#### DESCRIPTION OF THE TASK
Retype, word for word, every line of the records below starting at the one that contains "Task: Downvote the" and ending at the one that contains "Task: Open the third app. dropdown arrow"; include both of those lines and nothing more.

Top of RECORDS PROVIDED

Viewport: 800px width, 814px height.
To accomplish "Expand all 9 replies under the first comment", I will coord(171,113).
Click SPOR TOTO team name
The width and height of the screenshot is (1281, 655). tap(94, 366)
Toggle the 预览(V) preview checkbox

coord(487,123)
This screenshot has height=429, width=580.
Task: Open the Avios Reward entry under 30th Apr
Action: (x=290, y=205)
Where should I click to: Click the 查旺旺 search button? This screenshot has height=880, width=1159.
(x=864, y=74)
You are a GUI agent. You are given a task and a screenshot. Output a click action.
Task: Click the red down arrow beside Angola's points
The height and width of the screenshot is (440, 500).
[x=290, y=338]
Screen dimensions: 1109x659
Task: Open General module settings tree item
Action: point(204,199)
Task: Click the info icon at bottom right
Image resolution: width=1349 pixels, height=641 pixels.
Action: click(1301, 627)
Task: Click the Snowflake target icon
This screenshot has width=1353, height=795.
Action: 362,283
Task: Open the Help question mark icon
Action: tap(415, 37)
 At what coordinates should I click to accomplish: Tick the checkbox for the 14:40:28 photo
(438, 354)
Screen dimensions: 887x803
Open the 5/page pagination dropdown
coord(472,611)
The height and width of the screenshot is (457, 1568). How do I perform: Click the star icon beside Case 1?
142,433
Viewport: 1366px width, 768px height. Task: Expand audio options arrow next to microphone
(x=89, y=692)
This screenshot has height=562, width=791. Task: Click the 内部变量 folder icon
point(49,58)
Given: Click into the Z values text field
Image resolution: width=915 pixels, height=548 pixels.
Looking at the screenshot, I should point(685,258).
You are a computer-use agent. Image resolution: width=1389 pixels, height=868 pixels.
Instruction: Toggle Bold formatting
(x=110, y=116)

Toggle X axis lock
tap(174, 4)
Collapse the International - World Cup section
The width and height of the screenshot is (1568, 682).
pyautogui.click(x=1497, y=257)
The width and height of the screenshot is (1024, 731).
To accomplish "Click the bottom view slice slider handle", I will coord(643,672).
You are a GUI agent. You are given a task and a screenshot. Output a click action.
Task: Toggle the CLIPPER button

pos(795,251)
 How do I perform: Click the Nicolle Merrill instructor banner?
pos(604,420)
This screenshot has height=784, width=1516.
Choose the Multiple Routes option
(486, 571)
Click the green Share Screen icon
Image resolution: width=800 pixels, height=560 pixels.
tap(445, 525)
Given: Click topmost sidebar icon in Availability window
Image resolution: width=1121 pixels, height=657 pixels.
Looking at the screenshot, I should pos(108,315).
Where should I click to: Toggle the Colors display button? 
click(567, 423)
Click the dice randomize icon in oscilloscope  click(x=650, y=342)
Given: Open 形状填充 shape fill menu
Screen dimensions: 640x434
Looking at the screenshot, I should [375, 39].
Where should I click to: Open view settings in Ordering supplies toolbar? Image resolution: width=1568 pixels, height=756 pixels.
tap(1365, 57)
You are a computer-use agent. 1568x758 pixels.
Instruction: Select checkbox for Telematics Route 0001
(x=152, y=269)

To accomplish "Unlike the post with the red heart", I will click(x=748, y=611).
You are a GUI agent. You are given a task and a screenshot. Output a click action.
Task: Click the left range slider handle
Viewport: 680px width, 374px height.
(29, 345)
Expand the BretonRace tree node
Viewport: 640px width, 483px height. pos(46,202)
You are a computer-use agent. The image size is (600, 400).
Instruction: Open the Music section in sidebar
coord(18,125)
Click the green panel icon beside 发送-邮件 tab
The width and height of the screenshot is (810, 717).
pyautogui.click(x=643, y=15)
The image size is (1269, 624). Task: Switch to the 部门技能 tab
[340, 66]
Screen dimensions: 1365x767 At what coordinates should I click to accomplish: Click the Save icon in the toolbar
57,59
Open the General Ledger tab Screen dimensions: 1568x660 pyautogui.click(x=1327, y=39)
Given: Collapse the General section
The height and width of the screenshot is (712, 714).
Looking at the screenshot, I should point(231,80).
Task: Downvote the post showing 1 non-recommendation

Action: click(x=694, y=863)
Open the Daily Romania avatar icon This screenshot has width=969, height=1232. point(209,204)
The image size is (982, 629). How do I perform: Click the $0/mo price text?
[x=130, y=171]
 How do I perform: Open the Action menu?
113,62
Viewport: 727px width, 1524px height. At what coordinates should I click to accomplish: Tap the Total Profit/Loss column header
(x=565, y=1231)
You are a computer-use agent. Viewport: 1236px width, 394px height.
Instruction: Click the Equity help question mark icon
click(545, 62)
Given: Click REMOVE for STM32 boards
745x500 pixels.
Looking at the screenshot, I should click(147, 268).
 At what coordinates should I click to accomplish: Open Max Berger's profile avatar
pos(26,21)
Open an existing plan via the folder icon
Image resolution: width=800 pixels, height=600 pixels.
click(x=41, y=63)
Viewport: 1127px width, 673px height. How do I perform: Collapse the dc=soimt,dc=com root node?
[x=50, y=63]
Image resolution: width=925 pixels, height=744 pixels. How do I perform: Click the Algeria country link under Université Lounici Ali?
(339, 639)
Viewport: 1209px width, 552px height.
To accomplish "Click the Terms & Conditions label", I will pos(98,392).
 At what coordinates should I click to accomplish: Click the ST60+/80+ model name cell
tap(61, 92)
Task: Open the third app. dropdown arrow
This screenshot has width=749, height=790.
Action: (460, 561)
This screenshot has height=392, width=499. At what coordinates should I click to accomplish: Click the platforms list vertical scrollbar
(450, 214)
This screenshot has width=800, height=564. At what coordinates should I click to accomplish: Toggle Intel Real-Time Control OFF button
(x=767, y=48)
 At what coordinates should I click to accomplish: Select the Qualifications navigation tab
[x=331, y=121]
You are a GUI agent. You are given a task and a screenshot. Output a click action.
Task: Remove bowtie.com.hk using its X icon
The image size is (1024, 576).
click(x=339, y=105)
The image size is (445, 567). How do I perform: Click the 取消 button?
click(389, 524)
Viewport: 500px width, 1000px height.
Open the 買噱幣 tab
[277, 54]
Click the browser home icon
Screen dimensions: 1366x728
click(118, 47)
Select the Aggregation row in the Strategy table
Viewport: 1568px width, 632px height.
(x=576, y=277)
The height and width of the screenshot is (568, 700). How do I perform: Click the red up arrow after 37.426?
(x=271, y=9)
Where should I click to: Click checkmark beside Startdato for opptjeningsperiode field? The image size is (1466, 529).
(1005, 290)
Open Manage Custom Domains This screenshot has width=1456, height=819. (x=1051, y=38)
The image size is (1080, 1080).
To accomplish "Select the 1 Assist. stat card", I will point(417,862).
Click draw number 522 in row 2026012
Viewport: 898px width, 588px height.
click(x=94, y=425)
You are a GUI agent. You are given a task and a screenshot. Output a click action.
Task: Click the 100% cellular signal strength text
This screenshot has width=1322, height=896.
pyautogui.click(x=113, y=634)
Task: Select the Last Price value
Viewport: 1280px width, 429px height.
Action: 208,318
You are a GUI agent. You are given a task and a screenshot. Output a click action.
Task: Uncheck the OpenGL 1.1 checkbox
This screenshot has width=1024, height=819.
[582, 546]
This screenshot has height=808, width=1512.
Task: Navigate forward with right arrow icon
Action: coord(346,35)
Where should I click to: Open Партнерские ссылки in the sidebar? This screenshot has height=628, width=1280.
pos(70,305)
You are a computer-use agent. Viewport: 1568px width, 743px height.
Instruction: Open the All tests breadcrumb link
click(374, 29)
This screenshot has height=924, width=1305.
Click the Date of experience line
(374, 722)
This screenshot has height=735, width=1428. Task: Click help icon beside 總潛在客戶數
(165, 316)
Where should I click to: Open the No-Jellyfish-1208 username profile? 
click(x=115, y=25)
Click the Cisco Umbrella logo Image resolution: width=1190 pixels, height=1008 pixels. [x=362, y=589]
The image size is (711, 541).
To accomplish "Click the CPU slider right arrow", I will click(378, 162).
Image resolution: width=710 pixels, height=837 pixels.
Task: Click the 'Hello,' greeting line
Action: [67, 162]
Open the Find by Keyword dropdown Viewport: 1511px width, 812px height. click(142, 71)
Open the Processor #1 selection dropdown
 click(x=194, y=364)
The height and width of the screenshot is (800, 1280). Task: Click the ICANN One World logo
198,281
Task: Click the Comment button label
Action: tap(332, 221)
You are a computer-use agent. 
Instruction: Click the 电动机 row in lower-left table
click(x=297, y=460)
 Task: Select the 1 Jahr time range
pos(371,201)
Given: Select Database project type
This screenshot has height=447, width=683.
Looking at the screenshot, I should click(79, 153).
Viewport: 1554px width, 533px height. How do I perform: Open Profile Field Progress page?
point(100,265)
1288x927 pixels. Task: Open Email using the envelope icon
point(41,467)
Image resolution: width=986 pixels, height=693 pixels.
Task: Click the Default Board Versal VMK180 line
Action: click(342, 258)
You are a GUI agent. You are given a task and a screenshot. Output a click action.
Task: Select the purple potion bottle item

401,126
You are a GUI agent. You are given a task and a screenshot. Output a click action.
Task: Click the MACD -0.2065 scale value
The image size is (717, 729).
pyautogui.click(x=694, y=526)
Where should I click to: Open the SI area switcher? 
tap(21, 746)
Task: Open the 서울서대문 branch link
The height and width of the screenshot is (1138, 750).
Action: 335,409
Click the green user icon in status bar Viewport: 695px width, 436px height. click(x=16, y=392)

Bottom of RECORDS PROVIDED

#### RESULT
Task: Downvote the post showing 1 non-recommendation

Action: click(x=694, y=863)
Open the Daily Romania avatar icon This screenshot has width=969, height=1232. point(209,204)
The image size is (982, 629). How do I perform: Click the $0/mo price text?
[x=130, y=171]
 How do I perform: Open the Action menu?
113,62
Viewport: 727px width, 1524px height. At what coordinates should I click to accomplish: Tap the Total Profit/Loss column header
(x=565, y=1231)
You are a computer-use agent. Viewport: 1236px width, 394px height.
Instruction: Click the Equity help question mark icon
click(545, 62)
Given: Click REMOVE for STM32 boards
745x500 pixels.
Looking at the screenshot, I should click(147, 268).
 At what coordinates should I click to accomplish: Open Max Berger's profile avatar
pos(26,21)
Open an existing plan via the folder icon
Image resolution: width=800 pixels, height=600 pixels.
click(x=41, y=63)
Viewport: 1127px width, 673px height. How do I perform: Collapse the dc=soimt,dc=com root node?
[x=50, y=63]
Image resolution: width=925 pixels, height=744 pixels. How do I perform: Click the Algeria country link under Université Lounici Ali?
(339, 639)
Viewport: 1209px width, 552px height.
To accomplish "Click the Terms & Conditions label", I will pos(98,392).
 At what coordinates should I click to accomplish: Click the ST60+/80+ model name cell
tap(61, 92)
Task: Open the third app. dropdown arrow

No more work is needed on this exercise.